FIG. 1 is a longitudinal sectional view showing an embodiment of a light water cooling reactor of the present invention, FIG. 2 is a view taken along the line II-II of FIG. 1, and FIG. 3 is a conventional example of a light water cooling reactor. FIG. 4 is a vertical sectional view showing
FIG. 4 is a view taken along the line IV-IV in the figure. 1 ... Pressure vessel, 2 ... Equipment inlet, 3 ... Heat exchanger,
4 ... Primary cooling water inlet, 5 ... Primary cooling water outlet, 6 ...
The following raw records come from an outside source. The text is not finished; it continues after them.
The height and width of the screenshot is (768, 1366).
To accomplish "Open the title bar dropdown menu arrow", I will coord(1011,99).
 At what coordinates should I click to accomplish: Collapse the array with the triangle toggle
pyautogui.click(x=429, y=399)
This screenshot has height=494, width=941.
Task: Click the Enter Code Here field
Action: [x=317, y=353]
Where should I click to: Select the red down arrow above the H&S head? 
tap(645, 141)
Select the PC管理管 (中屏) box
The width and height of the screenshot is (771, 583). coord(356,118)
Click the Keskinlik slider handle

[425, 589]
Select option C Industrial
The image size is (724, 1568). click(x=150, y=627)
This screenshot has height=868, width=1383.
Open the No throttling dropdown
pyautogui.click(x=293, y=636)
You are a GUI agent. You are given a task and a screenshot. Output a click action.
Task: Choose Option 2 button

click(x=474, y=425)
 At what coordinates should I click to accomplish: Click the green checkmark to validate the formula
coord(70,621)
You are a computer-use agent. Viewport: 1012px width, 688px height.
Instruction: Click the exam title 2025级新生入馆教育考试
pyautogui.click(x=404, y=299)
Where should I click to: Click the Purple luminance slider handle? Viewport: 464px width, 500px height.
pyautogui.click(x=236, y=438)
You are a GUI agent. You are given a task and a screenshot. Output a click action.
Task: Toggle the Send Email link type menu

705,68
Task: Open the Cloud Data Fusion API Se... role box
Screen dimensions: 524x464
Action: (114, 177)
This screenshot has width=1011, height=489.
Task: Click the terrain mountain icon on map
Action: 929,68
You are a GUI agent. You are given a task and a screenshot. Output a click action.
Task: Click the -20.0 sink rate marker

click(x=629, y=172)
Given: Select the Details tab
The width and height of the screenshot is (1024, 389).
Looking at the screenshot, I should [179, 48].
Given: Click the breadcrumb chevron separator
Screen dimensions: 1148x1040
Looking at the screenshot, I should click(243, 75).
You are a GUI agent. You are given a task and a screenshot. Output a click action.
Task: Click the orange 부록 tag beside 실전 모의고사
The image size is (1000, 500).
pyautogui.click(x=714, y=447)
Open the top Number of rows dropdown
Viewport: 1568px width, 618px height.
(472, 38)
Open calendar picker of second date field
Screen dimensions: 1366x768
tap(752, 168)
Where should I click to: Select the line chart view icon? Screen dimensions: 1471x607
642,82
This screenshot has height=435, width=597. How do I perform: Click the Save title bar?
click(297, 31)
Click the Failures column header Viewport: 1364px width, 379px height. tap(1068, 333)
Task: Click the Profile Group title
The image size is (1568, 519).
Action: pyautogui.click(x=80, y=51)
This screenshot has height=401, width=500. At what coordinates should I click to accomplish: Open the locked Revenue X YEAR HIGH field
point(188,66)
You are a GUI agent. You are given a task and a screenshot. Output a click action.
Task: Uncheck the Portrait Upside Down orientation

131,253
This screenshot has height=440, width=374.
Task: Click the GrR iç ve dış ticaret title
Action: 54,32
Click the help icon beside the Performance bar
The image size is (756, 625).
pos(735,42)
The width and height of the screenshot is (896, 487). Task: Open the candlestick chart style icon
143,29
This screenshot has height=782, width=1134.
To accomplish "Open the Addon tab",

… Core, 7 …… Primary cooling water outlet plenum, 8 …… Jet pump (pump), 8a …… Nozzle, 8b …… Spreading tube, 9 …… Riser tube, 17 …… Core inlet plenum,
18 …… Lower casing, 20 …… Lower boundary, 22 …… Driving part, 23 …… Upper boundary, W …… Pool water.

Claims (2)

[Claims] 1. Light water in which the reactor core (6) and primary cooling water are stored in an isolated state in pool water (W) consisting of boric acid water inside a pressure vessel (1) and the output is controlled by the concentration of boric acid water. A cooling-type nuclear reactor, which is connected to an upper part of a core and is connected to an upper part of the riser pipe through a primary cooling water inlet (4) and a riser pipe (9) for guiding an ascending flow of the primary cooling water. A heat exchanger (3) for a primary cooling system, a plenum portion (7) for a primary cooling water outlet connected to a lower portion of the heat exchanger for a primary cooling system via a primary cooling water outlet (5), and below the plenum portion (7). A lower casing (18) positioned to form a core inlet plenum portion (17) connected to a lower portion of the core, the primary cooling water and the pool being provided in an upper portion of the riser pipe and a lower portion of the lower casing. An upper boundary (23) and a lower boundary (20) for inserting water Light water cooled nuclear reactor, characterized in that disposed. 2. Light water in which the core (6) and primary cooling water are stored in an isolated state in pool water (W) consisting of boric acid water inside the pressure vessel (1), and the output is controlled by the concentration of boric acid water. A cooling-type nuclear reactor, which is connected to an upper part of a core and is connected to an upper part of the riser pipe through a primary cooling water inlet (4) and a riser pipe (9) for guiding an ascending flow of the primary cooling water. A heat exchanger (3) for a primary cooling system, a plenum portion (7) for a primary cooling water outlet connected to a lower portion of the heat exchanger for a primary cooling system via a primary cooling water outlet (5), and below the plenum portion (7). A lower casing (18) positioned to form a core inlet plenum portion (17) connected to a lower portion of the core, the primary cooling water and the pool being provided in an upper portion of the riser pipe and a lower portion of the lower casing. An upper boundary (23) and a lower boundary (20) for inserting water To provided which, during the primary cooling water outlet plenum portion (7) core inlet plenum (17),
A pump (8) for transferring the primary cooling water toward the core inlet plenum is arranged in an intervening state, and the pump drives the primary cooling water sucked from the inside of the primary cooling water outlet plenum. ), A nozzle (8a) which is connected to the drive unit and ejects the primary cooling water in a driven state, and a spreading pipe portion (8b) which transfers the primary cooling water to the core inlet plenum portion by the jet flow of the nozzle. A light water cooled reactor characterized by being a jet pump.